On a donné Lundi 26 avril, par extraordinaire, la première représentation des Danaïdes, Tragédie Lyrique, parles de M. ***, musique de MM. Le Chevalier Gluck & Salieri, Maître de la Musique de la Chambre de l’Empereur & des Spectacles de la Cour de Vienne.

Le nom de M. Gluck, l’incertitude où l’on est sur la part qu’il a eue à la composition de la musique, la réputation déjà méritée de M. Salieri, & le choix qu’un si grand Maître fait de lui pour l’associer à ses travaux, tout était bien propre à exciter la curiosité & l’empressement du Public sur cette nouveauté.

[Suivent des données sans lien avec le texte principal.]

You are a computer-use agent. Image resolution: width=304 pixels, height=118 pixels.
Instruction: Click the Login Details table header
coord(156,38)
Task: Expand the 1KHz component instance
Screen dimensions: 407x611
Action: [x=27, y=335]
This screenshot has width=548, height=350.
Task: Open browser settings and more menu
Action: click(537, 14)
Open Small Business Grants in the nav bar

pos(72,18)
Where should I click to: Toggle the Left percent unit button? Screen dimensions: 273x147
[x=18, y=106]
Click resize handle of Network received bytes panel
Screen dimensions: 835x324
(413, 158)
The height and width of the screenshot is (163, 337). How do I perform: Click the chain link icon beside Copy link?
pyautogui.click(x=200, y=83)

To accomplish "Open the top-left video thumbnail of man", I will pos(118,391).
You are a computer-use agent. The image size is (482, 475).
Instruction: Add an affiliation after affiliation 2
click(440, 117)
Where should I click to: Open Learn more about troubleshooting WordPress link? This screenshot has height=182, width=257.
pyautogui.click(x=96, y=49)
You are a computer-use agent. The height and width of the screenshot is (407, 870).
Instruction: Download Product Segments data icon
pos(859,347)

Obligés, comme à l’ordinaire, d’envoyer cet article à l’Imprimeur avant la première représentation, nous nous contenterons de donner ici la simple analyse du Poëme, pour en faire connaître la marche dramatique.

Le Poëme est en cinq Actes, Le Premier Acte se passe sur le bord de la mer, près du temple de Junon. On voit les fils d’Égyptus descendre de leurs vaisseaux. Danaüs, Hypermestre, Lincée, les Danaïdes, les frères de Lincée, les Prêtres & le Peuple remplissent la Scène.

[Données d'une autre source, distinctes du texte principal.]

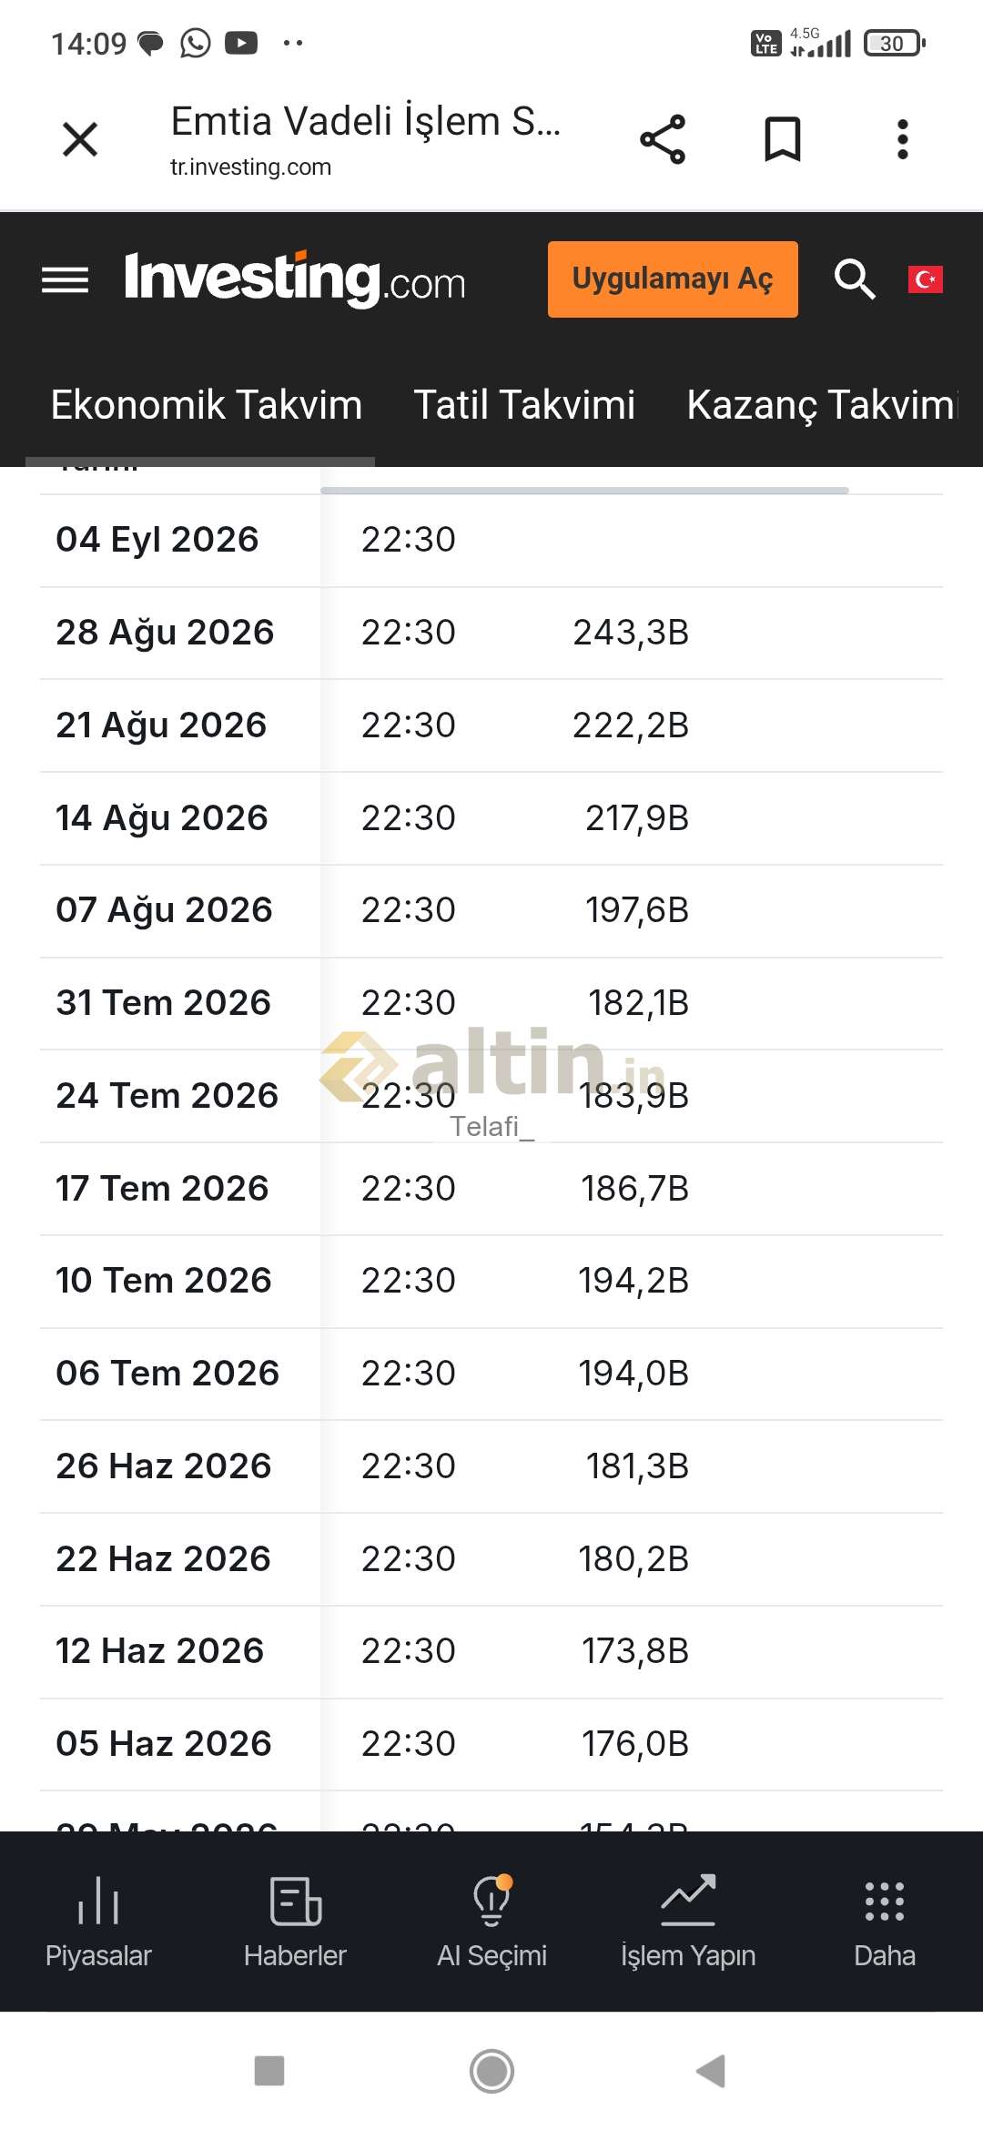The image size is (983, 2130).
Task: Click the Uygulamayı Aç button
Action: (673, 279)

Ce sujet a, comme tous les sujets de l’antiquité déjà mis sur nos Théâtres, l’avantage de n’avoir pas besoin, pour être entendu, de ces détails d’exposition si peu favorables à la musique, mais indispensables dans un sujet peu connu ou d’invention.

L’exposition des Danaïdes est un grand tableau. Danaüs & ses filles, Lincée & ses frères jurent devant l’autel de Junon d’étouffer à jamais les ressentiments qui ont si longtemps divisé les deux familles, & le mariage des fils d’Égyptus avec les filles de Danaüs est le gage de cette grande réconciliation. Danaüs invite les nouveaux époux à jouir du bonheur que l’hymen leur promet ; Lincée & Hypermestre se livrent à tous les transports de l’amour heureux après de longues traverses. L’Acte est terminé par une invocation à l’Hymen & par des danses.

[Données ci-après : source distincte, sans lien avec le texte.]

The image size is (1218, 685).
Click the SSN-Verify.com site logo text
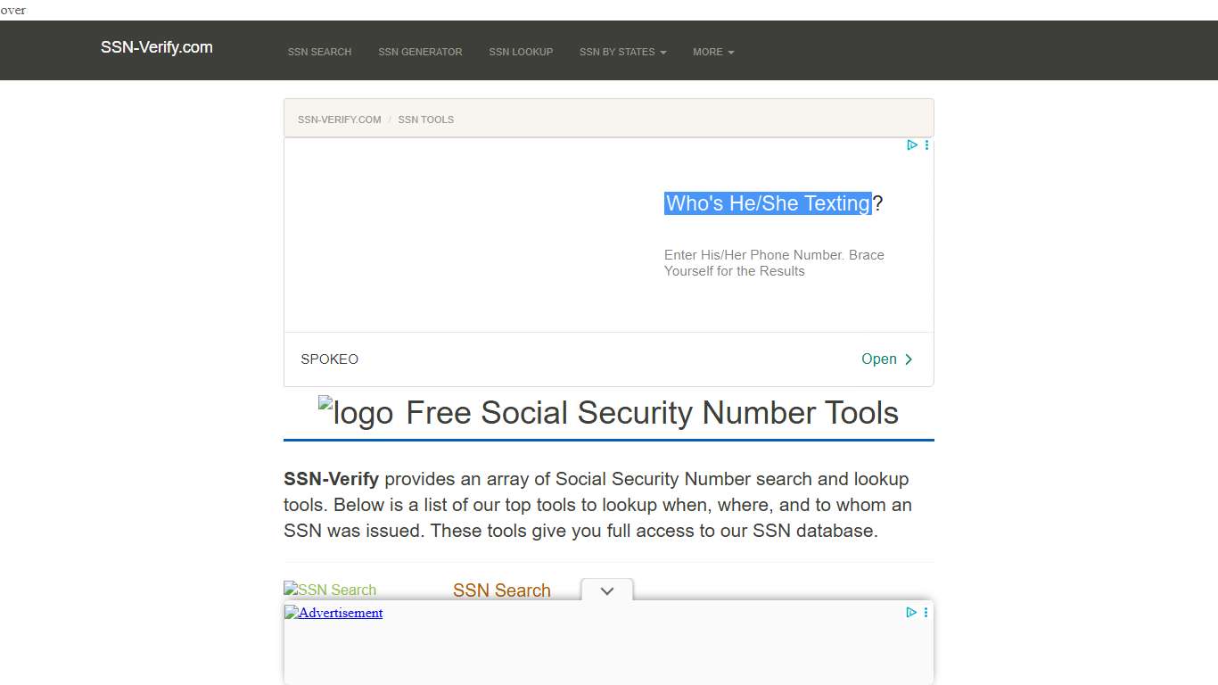[x=156, y=47]
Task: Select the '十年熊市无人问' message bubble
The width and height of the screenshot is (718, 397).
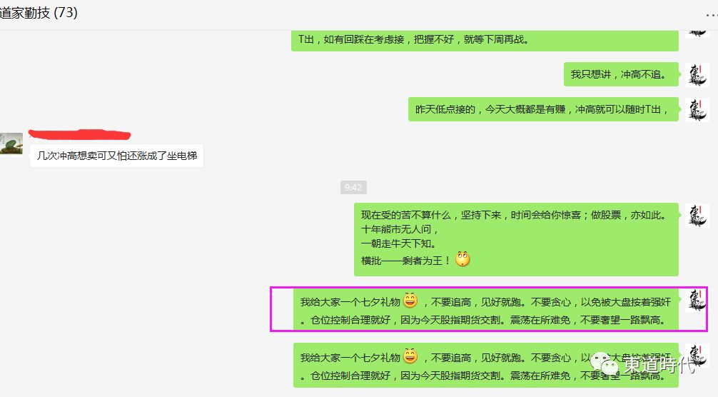Action: (x=516, y=239)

Le deuxième Acte représente un temple souterrain, consacré à Némésis. La statue de la Déesse est au milieu, & au devant est un autel. Ce lieu n’est éclairé que par la lumière pâle & lugubre d’une lampe. Danaüs y a rassemblé les filles, pour leur révéler un grand mystère. Il leur rappelle que son frère Égyptus l’a chassé du trône, qu’il a voulu le faire périr, que sa haine, toujours implacable & cruelle, se cache en ce moment sous des apparences d’amitiés, que leur hymen couvre un piège funeste, & qu’elles doivent périr de la main de leurs époux. Les Danaïdes à l’exception d’Hypermnestre, partagent à ce récit sa fureur & le ressentiment de leur père. Il leur fait jurer sur l’autel de Némésis de servir sa haine & sa vengeance ; elles lui promettent une aveugle obéissance ; alors Danaüs, découvrant le voile qui cache un faisceau de poignards déposés sur l’autel, leur ordonne de s’en armer, & de les cacher dans leur sein jusqu’à ce que la nuit amène leurs époux dans leurs bras, & de les frapper toutes à la fois lorsqu’il leur en donnera le signal. Elles en font l’horrible serment & sortent du temple. Danaüs, qi a remarqué la consternation & le silence d’Hypermnestre, l’arrête au moment où elle veut sortir avec ses sœurs. Il lui reproche de ne point partager leur obéissance. Hypermnestre répond qu’elle déteste une pareille obésissance ; qu’elle ne consentira jamais à égorger l’époux à qui elle vient de donner sa foi. Elle conjure son père de renoncer à cette horrible vengeance ; il est inflexible ; il lui rappelle l’Oracle qui le menace de périr par la main d’un fils d’Égyptus.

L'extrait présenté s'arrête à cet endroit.